Response: Thank you for your question. It is a good suggestion to investigate the gut microbe-dependent manner of black tea on obesity by comparing fecal microbiota transplantation with gut bacteria removed feces. We noted that although some literatures treated mice with intestinal contents after removal of gut microbiota as the control group to exclude the effects of intestinal contents, most literatures did not consider the effects of intestinal contents in the experiments of fecal microbiota transplantation (Chang et al. Nat Commun. 2015, 6:7489 and Huang et al. Nat Commun. 2019, 10:4971). To this end, we attempted to analyze the reason. As ConvR HFD-LS mice were used to be the donor, the intestinal contents mice were mainly composed of food and related products, own metabolites of mice, gut microbiota metabolites, black tea and related products. As for the components related to black tea, we believed that after the metabolism and absorption of donor mice, the content of these components in the intestinal contents of donor mice was very low, and only 100mg stool was collected and dissolved in 1ml sterile saline, and finally 0.1ml/ mouse/day is given to recipient mice. It was clear that the amount of these components ended up in the recipient mice was very small (compared to the ConvR HFD-LS mice) and its effect on the results was very limited. Therefore, we think our method is acceptable.
(3) To identify the active constituents of LS involved in the anti-obesity effect, the authors fractionated LS extracts into three fractions and examined their contribution to the anti-obesity effect. I think this experiment is excellent, but the authors should show the effect of the three fractions administration on gut bacteria.

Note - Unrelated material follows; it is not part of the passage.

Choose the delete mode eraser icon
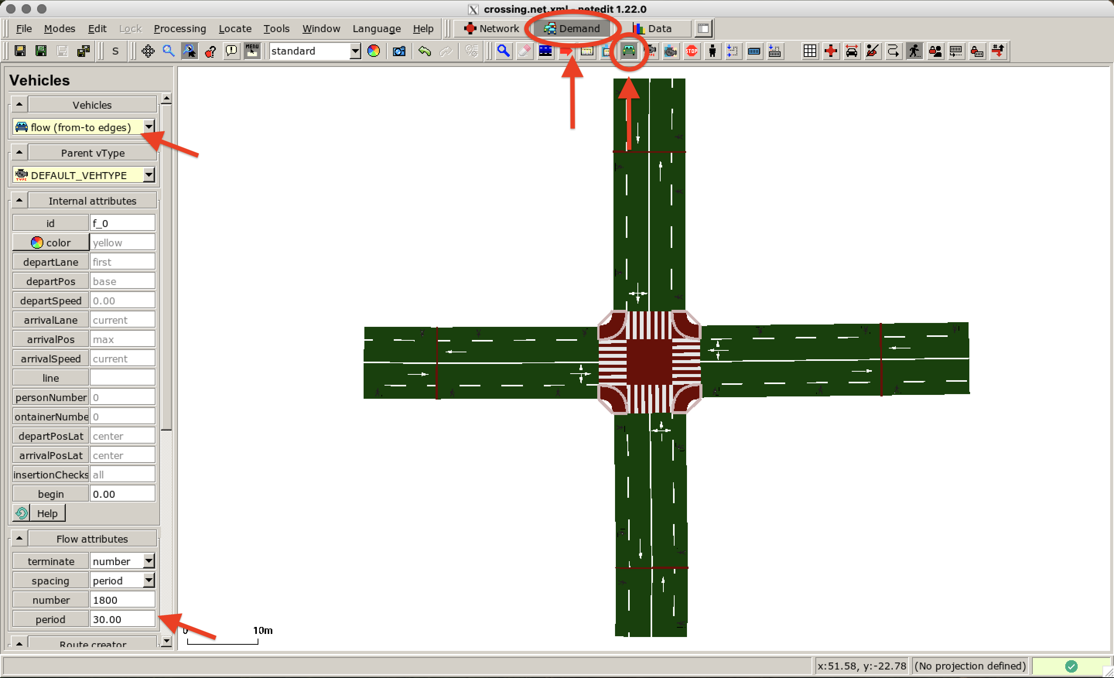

Response: This is a good suggestion, and we have listed this experiment as the main content of our follow-up research. We are also eager to know which fraction or which kind of compounds is mainly responsible for the observed effects of LS extract on gut microbes in HFD mice. This will be discussed in detail in our future studies.
Reviewer 2 Report
Dear Authors,
Regarding the article entitled "Black tea reduces diet induced obesity in mice via modulation of gut microbiota and gene expression in host tissues", I consider that it is correctly addressed, and the experiments are appropriate. However, I have a few comments:
- Why were male mice used? And female?
- In statistical analysis, it should include how the data are given (e.g., mean±SEM or mean±SD)

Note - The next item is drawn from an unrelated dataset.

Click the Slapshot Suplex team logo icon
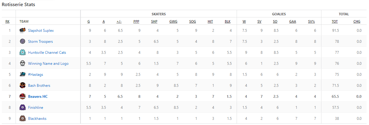tap(22, 30)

- In line 309, error bars represent SD or SEM?
- Add deoxyribonucleic acid before DNA the first time it appears in the text.
Author Response
(1) Why were male mice used? And female?
Response: Thank you for your comments. In our study, we investigated the therapeutic effects of black tea on diet-induced obesity and its epigenetic effects. Due to the experimental period, the hormone changes caused by aging in female mice will have an impact on fat metabolism, which is one of the reasons we chose male mice. In addition, in the genomic imprinting study, the sperm cells of mice showed genome-wide high levels of methylation, while the levels of methylation in egg cells were lower, which is another reason we selected male mice for the study.
(2) In statistical analysis, it should include how the data are given (e.g., mean±SEM or mean±SD)
Response: Thank you for your reminding. We have added it in statistical analysis.
(3) In line 309, error bars represent SD or SEM?
Response: We have corrected that mistake. Thank you very much.
(4) Add deoxyribonucleic acid before DNA the first time it appears in the text.
Response: We have revised that question. Thank you for your suggestion.